Collected data:
= = =

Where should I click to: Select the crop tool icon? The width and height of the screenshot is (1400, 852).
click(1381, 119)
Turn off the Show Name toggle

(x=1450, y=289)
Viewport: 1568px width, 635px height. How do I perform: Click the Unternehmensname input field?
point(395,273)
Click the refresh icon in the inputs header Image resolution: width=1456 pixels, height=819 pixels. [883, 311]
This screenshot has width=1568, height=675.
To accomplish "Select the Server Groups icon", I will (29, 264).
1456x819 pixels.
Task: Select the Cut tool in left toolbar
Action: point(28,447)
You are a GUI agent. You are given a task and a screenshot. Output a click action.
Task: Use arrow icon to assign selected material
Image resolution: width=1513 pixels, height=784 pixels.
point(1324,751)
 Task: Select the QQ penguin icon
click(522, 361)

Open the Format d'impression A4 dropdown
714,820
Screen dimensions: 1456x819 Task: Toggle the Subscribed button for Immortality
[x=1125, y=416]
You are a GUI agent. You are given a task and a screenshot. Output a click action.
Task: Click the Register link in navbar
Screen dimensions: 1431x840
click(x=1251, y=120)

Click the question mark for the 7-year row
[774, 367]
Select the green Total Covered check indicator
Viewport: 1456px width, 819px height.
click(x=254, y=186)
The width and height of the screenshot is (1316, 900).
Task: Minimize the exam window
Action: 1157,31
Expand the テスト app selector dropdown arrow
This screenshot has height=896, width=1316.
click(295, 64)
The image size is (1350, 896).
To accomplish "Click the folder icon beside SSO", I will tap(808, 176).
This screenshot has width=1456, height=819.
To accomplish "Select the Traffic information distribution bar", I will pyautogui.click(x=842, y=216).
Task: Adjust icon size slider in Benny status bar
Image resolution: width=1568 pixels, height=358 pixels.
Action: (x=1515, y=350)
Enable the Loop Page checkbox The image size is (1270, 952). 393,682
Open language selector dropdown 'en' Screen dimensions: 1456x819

= = =

Problem to work on: Restate each record above word for word.

Exercise response:
Where should I click to: Select the crop tool icon? The width and height of the screenshot is (1400, 852).
click(1381, 119)
Turn off the Show Name toggle

(x=1450, y=289)
Viewport: 1568px width, 635px height. How do I perform: Click the Unternehmensname input field?
point(395,273)
Click the refresh icon in the inputs header Image resolution: width=1456 pixels, height=819 pixels. [883, 311]
This screenshot has width=1568, height=675.
To accomplish "Select the Server Groups icon", I will (29, 264).
1456x819 pixels.
Task: Select the Cut tool in left toolbar
Action: point(28,447)
You are a GUI agent. You are given a task and a screenshot. Output a click action.
Task: Use arrow icon to assign selected material
Image resolution: width=1513 pixels, height=784 pixels.
point(1324,751)
 Task: Select the QQ penguin icon
click(522, 361)

Open the Format d'impression A4 dropdown
714,820
Screen dimensions: 1456x819 Task: Toggle the Subscribed button for Immortality
[x=1125, y=416]
You are a GUI agent. You are given a task and a screenshot. Output a click action.
Task: Click the Register link in navbar
Screen dimensions: 1431x840
click(x=1251, y=120)

Click the question mark for the 7-year row
[774, 367]
Select the green Total Covered check indicator
Viewport: 1456px width, 819px height.
click(x=254, y=186)
The width and height of the screenshot is (1316, 900).
Task: Minimize the exam window
Action: 1157,31
Expand the テスト app selector dropdown arrow
This screenshot has height=896, width=1316.
click(295, 64)
The image size is (1350, 896).
To accomplish "Click the folder icon beside SSO", I will tap(808, 176).
This screenshot has width=1456, height=819.
To accomplish "Select the Traffic information distribution bar", I will pyautogui.click(x=842, y=216).
Task: Adjust icon size slider in Benny status bar
Image resolution: width=1568 pixels, height=358 pixels.
Action: (x=1515, y=350)
Enable the Loop Page checkbox The image size is (1270, 952). 393,682
Open language selector dropdown 'en' Screen dimensions: 1456x819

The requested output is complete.